§ RECORDED DATA:
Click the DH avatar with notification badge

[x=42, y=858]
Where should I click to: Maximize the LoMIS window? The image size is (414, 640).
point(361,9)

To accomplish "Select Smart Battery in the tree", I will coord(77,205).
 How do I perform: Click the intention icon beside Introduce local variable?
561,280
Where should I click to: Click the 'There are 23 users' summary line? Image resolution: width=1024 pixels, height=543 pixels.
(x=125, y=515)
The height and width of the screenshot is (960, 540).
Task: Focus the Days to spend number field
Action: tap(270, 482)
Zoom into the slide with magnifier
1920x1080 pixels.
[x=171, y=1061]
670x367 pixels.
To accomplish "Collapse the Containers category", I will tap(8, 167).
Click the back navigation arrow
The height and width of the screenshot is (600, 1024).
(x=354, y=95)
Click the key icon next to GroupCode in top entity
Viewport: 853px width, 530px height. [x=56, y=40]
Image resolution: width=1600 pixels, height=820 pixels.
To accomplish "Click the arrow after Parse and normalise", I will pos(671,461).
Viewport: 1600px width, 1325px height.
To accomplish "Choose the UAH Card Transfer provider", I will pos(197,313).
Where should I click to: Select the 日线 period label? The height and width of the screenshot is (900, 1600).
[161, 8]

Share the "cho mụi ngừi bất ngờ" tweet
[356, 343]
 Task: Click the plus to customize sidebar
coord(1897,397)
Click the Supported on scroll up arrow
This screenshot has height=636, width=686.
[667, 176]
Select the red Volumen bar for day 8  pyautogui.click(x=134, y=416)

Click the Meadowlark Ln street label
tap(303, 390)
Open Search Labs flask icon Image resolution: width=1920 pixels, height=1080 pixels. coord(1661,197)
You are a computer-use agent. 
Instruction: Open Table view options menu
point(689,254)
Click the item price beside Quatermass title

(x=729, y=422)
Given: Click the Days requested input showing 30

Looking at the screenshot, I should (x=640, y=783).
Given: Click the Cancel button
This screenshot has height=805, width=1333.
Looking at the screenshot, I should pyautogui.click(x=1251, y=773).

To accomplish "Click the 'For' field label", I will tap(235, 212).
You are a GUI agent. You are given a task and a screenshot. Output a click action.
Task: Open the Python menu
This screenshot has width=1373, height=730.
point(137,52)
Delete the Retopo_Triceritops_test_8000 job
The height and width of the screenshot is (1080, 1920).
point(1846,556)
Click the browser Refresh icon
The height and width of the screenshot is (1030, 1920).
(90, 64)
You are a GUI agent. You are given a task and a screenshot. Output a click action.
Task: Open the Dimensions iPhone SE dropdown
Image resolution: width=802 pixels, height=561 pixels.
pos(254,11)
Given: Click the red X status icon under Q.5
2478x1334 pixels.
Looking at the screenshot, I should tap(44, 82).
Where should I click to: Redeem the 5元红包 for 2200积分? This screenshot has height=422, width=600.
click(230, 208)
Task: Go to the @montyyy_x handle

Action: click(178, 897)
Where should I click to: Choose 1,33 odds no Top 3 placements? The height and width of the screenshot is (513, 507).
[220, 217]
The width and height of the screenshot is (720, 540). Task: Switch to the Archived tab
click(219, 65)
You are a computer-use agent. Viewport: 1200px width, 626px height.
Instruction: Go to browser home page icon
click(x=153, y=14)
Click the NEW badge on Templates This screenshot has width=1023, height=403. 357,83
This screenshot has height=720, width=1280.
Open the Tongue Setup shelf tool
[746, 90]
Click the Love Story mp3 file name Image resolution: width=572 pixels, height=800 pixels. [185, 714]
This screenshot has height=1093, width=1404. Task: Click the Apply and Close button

§ WHAT THIS TASK INVOLVES: Rewrite the part of the items that opens with the line containing "Given: Click the Cancel button" and closes with the line containing "click(230, 208)", switching "GUI agent" to "desktop agent" and leaving everything else unchanged.

§ FULL SOLUTION:
Given: Click the Cancel button
This screenshot has height=805, width=1333.
Looking at the screenshot, I should pyautogui.click(x=1251, y=773).

To accomplish "Click the 'For' field label", I will tap(235, 212).
You are a desktop agent. You are given a task and a screenshot. Output a click action.
Task: Open the Python menu
This screenshot has width=1373, height=730.
point(137,52)
Delete the Retopo_Triceritops_test_8000 job
The height and width of the screenshot is (1080, 1920).
point(1846,556)
Click the browser Refresh icon
The height and width of the screenshot is (1030, 1920).
(90, 64)
You are a desktop agent. You are given a task and a screenshot. Output a click action.
Task: Open the Dimensions iPhone SE dropdown
Image resolution: width=802 pixels, height=561 pixels.
pos(254,11)
Given: Click the red X status icon under Q.5
2478x1334 pixels.
Looking at the screenshot, I should tap(44, 82).
Where should I click to: Redeem the 5元红包 for 2200积分? This screenshot has height=422, width=600.
click(230, 208)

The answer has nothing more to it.